*** Opening Material provided ***

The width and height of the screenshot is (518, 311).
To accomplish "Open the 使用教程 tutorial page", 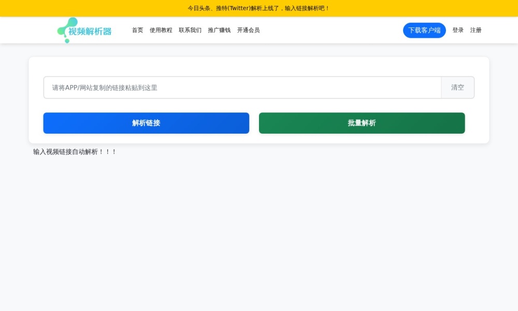I will point(161,30).
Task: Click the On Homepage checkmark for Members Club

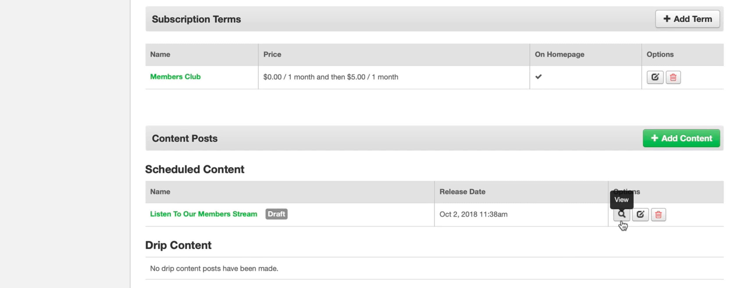Action: [x=538, y=77]
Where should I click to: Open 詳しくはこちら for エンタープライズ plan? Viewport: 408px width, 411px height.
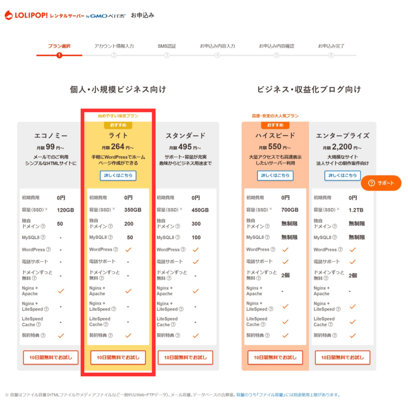click(x=343, y=176)
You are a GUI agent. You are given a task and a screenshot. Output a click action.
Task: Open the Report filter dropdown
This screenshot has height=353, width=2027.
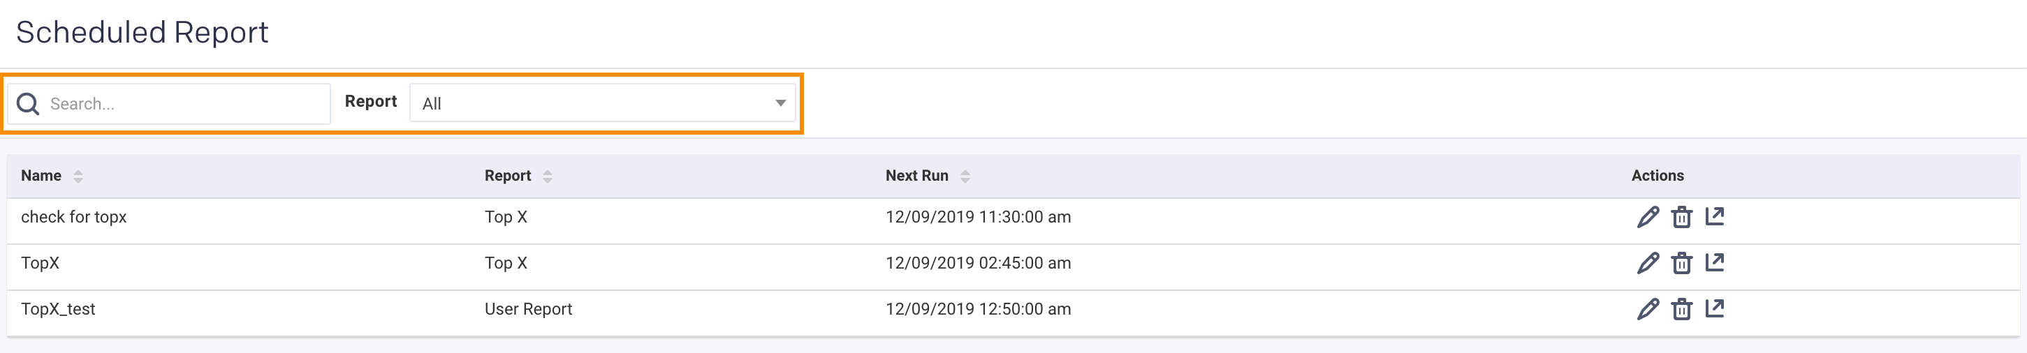(602, 103)
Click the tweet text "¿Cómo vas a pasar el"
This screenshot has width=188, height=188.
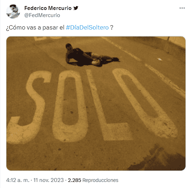(35, 27)
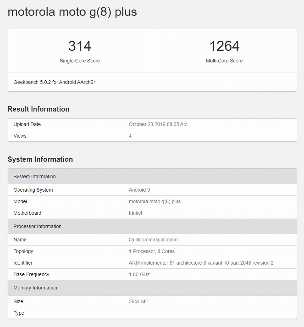Click the Result Information heading
Viewport: 304px width, 327px height.
(38, 109)
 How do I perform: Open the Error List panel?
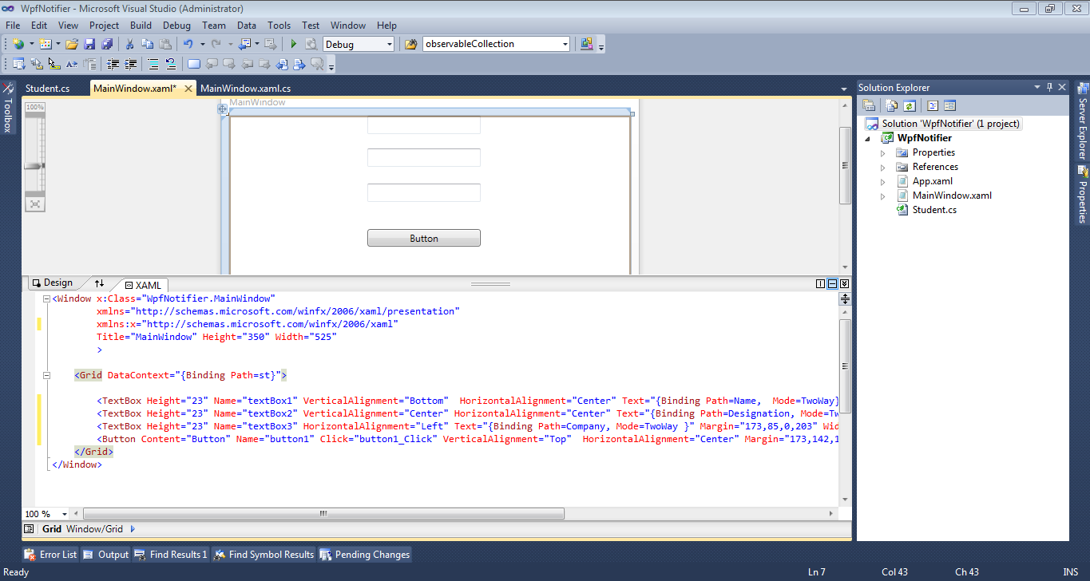pos(51,555)
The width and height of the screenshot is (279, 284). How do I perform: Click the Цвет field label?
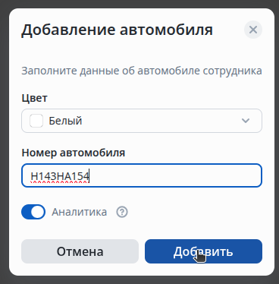pos(34,98)
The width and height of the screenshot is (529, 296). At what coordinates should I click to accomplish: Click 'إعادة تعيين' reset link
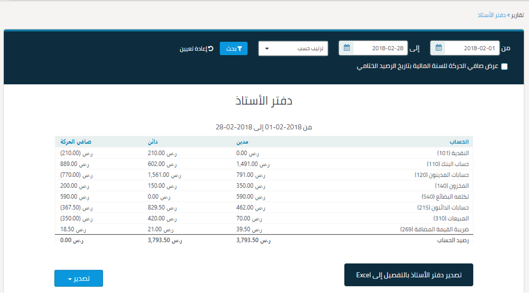click(197, 49)
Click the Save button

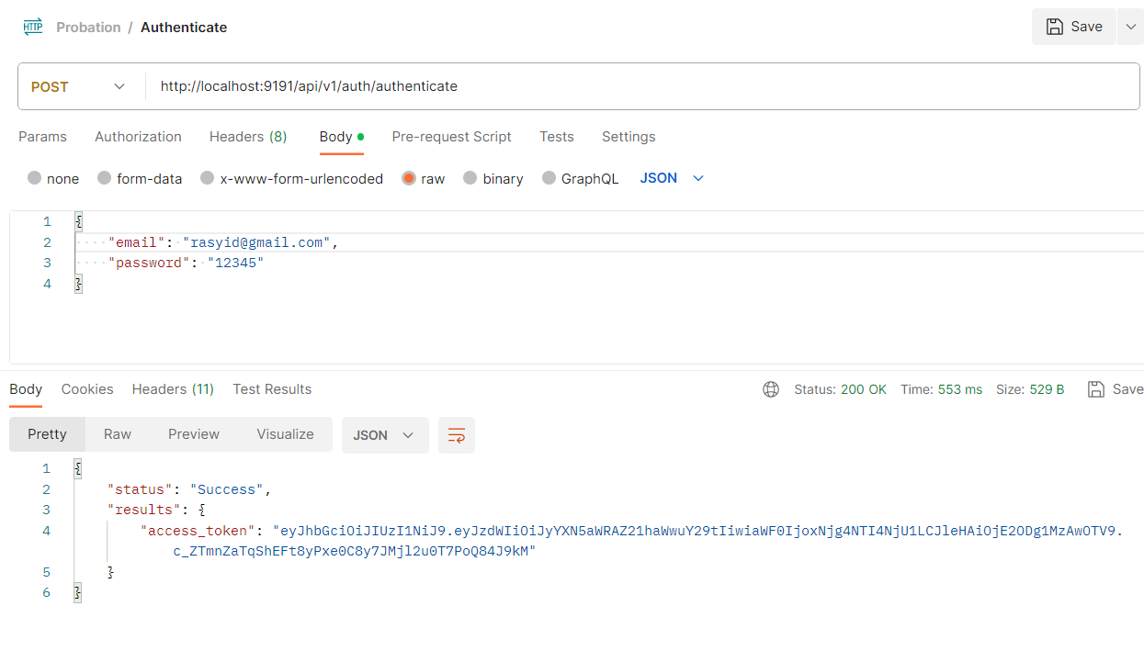tap(1073, 27)
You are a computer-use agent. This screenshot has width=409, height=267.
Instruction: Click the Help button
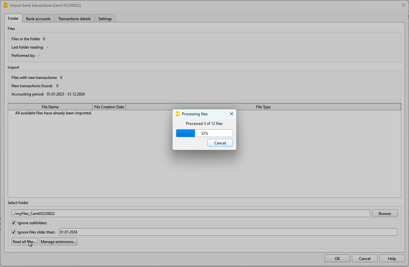point(392,258)
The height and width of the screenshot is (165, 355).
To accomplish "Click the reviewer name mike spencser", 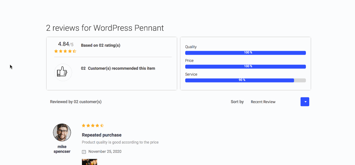I will [x=62, y=149].
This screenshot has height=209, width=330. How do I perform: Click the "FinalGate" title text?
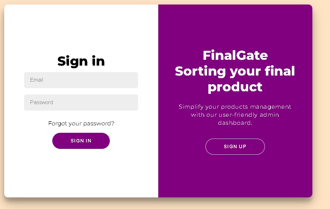[235, 55]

*** Closing Material provided ***

## Assigned task
From the entries above, collect every line with the string "agent" in it.

## Response
You are a GUI agent. You are given a task and a screenshot. Output a click action.
You are a computer-use agent. This screenshot has width=409, height=267.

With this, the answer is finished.